#### [Excerpted text]
· · · ·

I know that some people have succumbed to the trend of having bucket lists. It’s the older person’s equivalent of a Tik Tok challenge. Instead of consuming goods of indeterminate purity, jumping off railroad trestles, or other idiocies, older adults wisely create lists of books, places, and wines they wish to experience before being called to the great beyond.
I was recently asked if I had one. I flippantly stated that I had. But my wife wouldn’t allow me to date any of them. My wife gave me a severe “look,” and I hurried to explain that I was only kidding. I then explained that I had made most of my bucket list when I was younger and now wished for a more sedate life.
I wasn’t kidding. Aspects of my younger life had been wild enough that I look with pity on those only now as sexto and septuagenarians planning to live it up. Go dancing in the moonlight on tropical sands? Damn! Waking in the morning with a hangover and sand fleas is hardly worthwhile. Camping your way across the country while staying at luxurious campgrounds each night is called glamping. She-it! Try hitching with a bedroll, guitar, and a crazy gray cat.

· · · ·

#### [Data supplied]
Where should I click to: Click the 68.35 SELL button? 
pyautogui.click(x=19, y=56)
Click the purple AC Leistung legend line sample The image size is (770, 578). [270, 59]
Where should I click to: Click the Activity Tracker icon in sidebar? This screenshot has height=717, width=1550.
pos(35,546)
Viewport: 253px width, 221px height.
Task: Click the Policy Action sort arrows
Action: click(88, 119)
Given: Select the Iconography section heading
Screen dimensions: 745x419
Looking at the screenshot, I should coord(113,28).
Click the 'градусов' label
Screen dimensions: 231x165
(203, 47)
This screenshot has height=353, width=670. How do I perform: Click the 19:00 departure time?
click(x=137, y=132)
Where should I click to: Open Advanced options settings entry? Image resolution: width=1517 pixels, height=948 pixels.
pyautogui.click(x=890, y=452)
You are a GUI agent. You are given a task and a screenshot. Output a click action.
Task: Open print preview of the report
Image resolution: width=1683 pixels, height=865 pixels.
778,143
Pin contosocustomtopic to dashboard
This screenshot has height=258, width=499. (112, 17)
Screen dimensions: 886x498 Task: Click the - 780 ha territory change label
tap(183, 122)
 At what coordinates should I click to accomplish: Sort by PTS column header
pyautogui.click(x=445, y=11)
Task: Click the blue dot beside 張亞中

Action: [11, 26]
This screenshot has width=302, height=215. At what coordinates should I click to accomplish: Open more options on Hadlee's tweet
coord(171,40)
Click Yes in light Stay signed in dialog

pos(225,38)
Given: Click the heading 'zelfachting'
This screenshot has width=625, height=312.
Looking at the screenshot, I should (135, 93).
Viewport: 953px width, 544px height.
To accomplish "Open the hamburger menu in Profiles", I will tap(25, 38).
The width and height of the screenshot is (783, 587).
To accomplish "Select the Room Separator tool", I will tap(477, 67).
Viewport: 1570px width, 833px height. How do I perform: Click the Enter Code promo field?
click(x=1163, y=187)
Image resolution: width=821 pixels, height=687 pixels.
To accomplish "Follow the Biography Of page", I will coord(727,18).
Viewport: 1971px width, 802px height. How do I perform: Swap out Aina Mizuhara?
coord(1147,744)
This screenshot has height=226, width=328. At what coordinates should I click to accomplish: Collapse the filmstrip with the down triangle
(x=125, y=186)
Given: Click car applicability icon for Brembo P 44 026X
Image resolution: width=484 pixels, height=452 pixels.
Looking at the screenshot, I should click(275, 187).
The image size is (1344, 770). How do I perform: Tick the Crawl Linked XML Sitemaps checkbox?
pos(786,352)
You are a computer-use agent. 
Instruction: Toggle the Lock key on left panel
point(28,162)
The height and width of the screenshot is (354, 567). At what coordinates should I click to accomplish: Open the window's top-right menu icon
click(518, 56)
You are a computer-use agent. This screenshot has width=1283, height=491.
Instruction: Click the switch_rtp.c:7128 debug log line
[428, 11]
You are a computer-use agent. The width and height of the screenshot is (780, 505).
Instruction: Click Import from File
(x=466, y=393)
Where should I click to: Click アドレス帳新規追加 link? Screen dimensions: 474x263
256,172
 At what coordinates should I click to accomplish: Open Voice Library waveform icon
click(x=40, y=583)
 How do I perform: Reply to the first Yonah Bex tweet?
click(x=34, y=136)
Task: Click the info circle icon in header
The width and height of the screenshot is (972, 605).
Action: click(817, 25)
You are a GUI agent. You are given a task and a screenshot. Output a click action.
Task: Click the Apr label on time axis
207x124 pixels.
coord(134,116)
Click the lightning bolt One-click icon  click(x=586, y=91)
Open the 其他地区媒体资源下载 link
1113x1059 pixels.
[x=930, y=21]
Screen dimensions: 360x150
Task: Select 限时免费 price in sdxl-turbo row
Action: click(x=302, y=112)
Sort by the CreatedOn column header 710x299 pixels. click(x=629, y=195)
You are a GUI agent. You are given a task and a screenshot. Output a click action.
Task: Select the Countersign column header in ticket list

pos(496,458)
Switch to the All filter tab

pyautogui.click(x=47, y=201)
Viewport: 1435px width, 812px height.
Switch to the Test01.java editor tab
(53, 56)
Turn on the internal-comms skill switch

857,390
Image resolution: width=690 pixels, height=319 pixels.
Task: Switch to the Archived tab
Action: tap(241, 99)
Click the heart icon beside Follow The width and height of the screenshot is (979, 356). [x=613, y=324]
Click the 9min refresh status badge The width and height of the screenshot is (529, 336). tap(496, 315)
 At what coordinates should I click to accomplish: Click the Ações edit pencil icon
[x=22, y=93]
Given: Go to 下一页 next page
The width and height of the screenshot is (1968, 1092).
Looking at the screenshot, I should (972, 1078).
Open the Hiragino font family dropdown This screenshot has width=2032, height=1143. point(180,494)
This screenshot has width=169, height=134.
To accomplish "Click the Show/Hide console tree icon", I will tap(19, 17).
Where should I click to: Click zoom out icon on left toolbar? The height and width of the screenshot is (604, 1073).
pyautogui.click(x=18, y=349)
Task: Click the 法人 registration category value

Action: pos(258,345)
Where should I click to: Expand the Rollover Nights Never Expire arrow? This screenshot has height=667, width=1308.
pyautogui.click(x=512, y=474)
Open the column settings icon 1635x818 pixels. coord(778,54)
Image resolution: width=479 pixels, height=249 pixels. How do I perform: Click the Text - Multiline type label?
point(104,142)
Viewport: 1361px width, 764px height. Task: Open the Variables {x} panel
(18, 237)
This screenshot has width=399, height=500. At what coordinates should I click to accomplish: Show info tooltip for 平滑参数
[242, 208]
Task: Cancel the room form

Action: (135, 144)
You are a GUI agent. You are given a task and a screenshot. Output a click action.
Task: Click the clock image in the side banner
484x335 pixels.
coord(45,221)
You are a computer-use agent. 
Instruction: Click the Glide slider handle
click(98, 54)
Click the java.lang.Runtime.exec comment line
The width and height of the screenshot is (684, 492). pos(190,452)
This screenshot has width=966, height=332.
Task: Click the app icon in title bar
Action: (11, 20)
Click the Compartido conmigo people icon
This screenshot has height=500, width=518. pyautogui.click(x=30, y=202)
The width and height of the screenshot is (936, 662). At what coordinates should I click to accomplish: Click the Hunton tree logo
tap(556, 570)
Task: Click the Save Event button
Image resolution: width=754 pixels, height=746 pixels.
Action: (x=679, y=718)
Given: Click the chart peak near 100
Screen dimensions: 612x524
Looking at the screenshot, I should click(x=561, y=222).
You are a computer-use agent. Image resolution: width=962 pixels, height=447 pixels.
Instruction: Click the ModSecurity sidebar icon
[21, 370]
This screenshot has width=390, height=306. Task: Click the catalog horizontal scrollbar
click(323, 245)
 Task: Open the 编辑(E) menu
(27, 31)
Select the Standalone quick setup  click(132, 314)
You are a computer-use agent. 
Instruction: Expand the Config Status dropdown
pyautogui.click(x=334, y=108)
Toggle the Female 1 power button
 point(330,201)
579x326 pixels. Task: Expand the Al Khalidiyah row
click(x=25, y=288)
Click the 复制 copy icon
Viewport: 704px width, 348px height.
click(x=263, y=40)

· · · ·

#### [What the task asks]
Swap "railroad trestles" for "highway overpasses" and write out the bucket-list essay again, beginning at the words "I know that" and stopping after "the great beyond.". The material shown after the bucket-list essay comes from an unrelated source.

#### [Result of the task]
I know that some people have succumbed to the trend of having bucket lists. It’s the older person’s equivalent of a Tik Tok challenge. Instead of consuming goods of indeterminate purity, jumping off highway overpasses, or other idiocies, older adults wisely create lists of books, places, and wines they wish to experience before being called to the great beyond.